- _Data for this task_:

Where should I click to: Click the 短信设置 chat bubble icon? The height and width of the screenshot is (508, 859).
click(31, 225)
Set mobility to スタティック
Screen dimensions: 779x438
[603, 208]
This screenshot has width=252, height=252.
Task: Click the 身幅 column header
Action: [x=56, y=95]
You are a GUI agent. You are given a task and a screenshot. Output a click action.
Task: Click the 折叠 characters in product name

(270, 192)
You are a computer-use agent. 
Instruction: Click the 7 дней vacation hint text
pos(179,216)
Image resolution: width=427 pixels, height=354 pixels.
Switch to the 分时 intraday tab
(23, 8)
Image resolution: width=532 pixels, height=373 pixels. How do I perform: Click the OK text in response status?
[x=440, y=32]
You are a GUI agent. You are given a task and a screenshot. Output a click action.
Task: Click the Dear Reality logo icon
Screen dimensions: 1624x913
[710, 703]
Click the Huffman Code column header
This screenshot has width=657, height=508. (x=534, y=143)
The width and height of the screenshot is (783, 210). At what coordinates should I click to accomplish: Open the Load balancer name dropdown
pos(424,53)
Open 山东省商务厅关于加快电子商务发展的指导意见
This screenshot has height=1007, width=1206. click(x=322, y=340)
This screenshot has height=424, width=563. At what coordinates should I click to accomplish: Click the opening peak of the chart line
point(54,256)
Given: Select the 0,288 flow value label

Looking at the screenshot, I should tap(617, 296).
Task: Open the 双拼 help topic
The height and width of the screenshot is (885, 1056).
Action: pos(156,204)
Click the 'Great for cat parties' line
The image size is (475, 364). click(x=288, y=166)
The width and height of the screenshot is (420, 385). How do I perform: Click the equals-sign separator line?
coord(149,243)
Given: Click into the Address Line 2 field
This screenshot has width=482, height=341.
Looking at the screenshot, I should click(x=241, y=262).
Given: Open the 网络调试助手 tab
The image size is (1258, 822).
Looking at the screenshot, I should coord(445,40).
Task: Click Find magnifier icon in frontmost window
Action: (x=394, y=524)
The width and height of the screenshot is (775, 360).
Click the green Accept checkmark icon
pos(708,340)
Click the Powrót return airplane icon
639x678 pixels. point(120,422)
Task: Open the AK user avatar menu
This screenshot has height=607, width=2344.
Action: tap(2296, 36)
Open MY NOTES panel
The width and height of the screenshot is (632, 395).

- _Aim of the exercise_: Every line above from the line with "Click the 'Great for cat parties' line" to the line with "Given: Open the 网络调试助手 tab", inclusive, must be returned exactly; no other line belongs in the reply.

- _Answer for this exercise_:
Click the 'Great for cat parties' line
The image size is (475, 364). click(x=288, y=166)
The width and height of the screenshot is (420, 385). How do I perform: Click the equals-sign separator line?
coord(149,243)
Given: Click into the Address Line 2 field
This screenshot has width=482, height=341.
Looking at the screenshot, I should click(x=241, y=262).
Given: Open the 网络调试助手 tab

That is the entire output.